Afghan officials gave up hope on Saturday of finding any survivors from a landslide in the remote northeast, with the number killed or missing put at between a few hundred and as many as 2,700, according to the Associated Press.
The United Nations said the focus now was on helping more than 4,000 displaced people, the AP reported.
International organizations and Afghan officials said at least 300 mud brick homes were buried on Friday, but precise information on the number killed was hard to come by in the impoverished province bordering Tajikistan, according to the AP.
The U.N. mission in Afghanistan said more than 350 people were killed, but a spokesman for the local governor put the number in excess of 2,100, the AP reported.
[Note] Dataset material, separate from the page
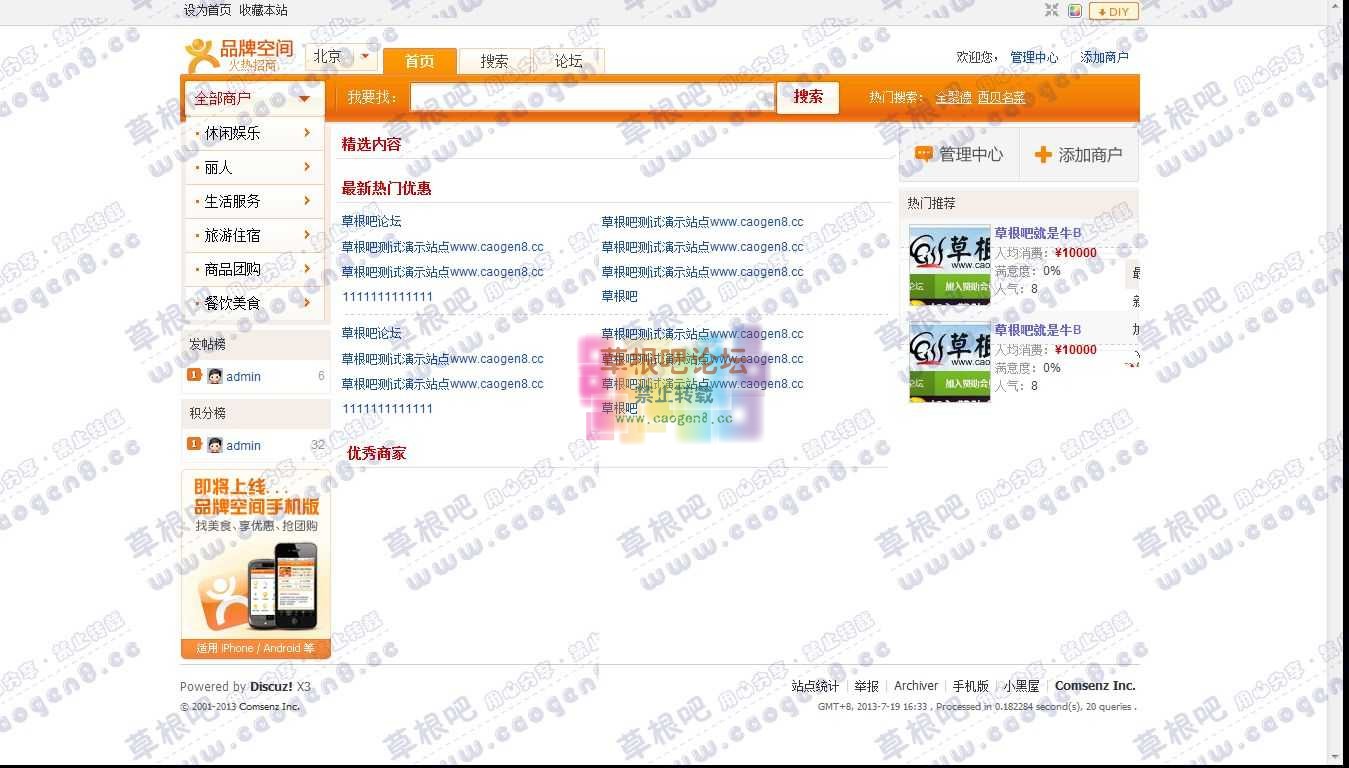Click the DIY button at the top right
The Geneva-based International Organization for Migration said 2,700 were dead or missing and over 14,000 people were affected.
The United Nations said the focus was now on the more than 4,000 people displaced, either directly as a result of the landslide or as a precautionary measure from villages assessed to be at risk, the AP reported.
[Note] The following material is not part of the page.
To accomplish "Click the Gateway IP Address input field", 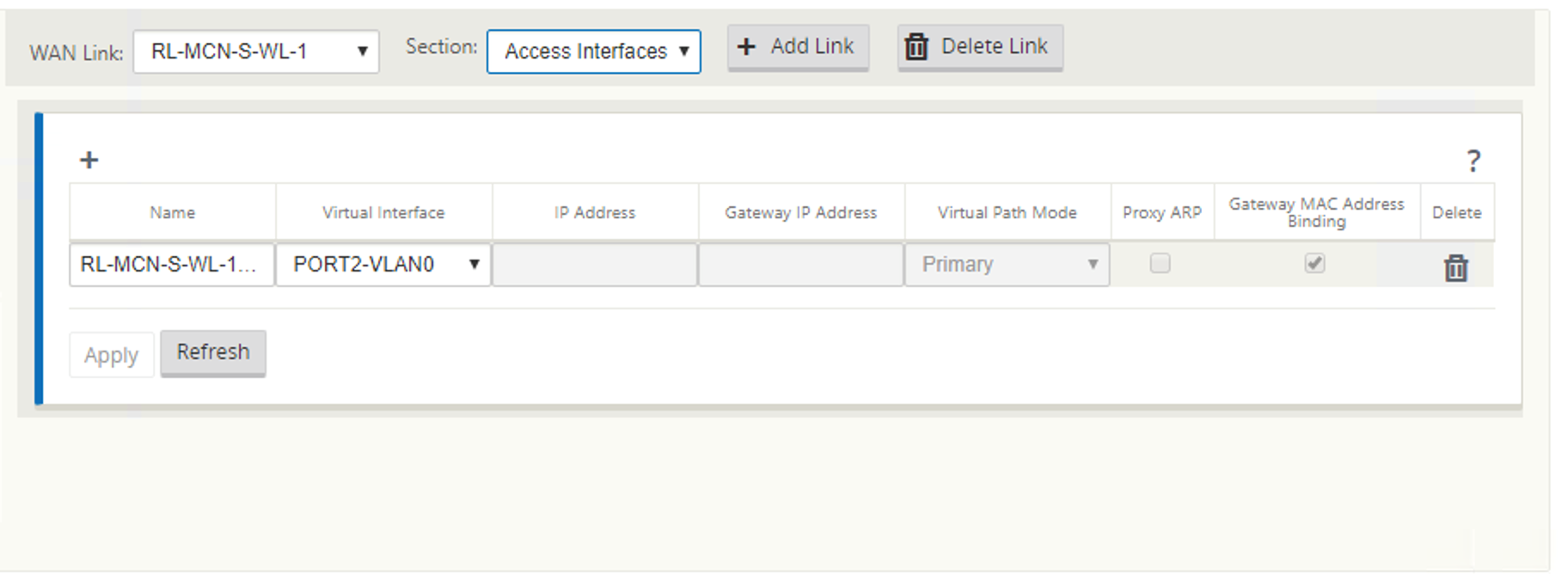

"That will be their cemetery," said Mohammad Karim Khalili, one of the country's two vice presidents, who visited the scene Saturday, according to the AP. "It is not possible to bring out any bodies."
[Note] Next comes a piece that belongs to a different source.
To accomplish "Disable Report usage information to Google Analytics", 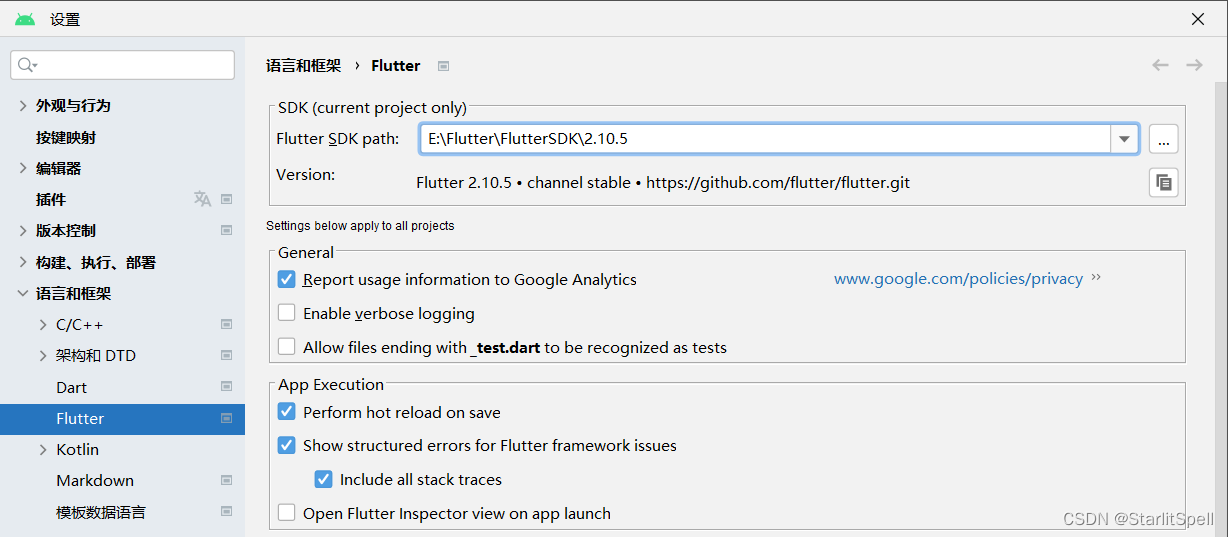I will [x=287, y=280].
"The scale of this landslide is absolutely devastating, with an entire village practically wiped away," IOM Afghanistan Chief of Mission Richard Danziger said, according to the AP. "Hundreds of families have lost everything and are in immense need of assistance."
Officials expressed concern the unstable hillside above the site of the disaster may cave in again, threatening the homeless as well as the U.N. and local rescue teams working there, the AP reported.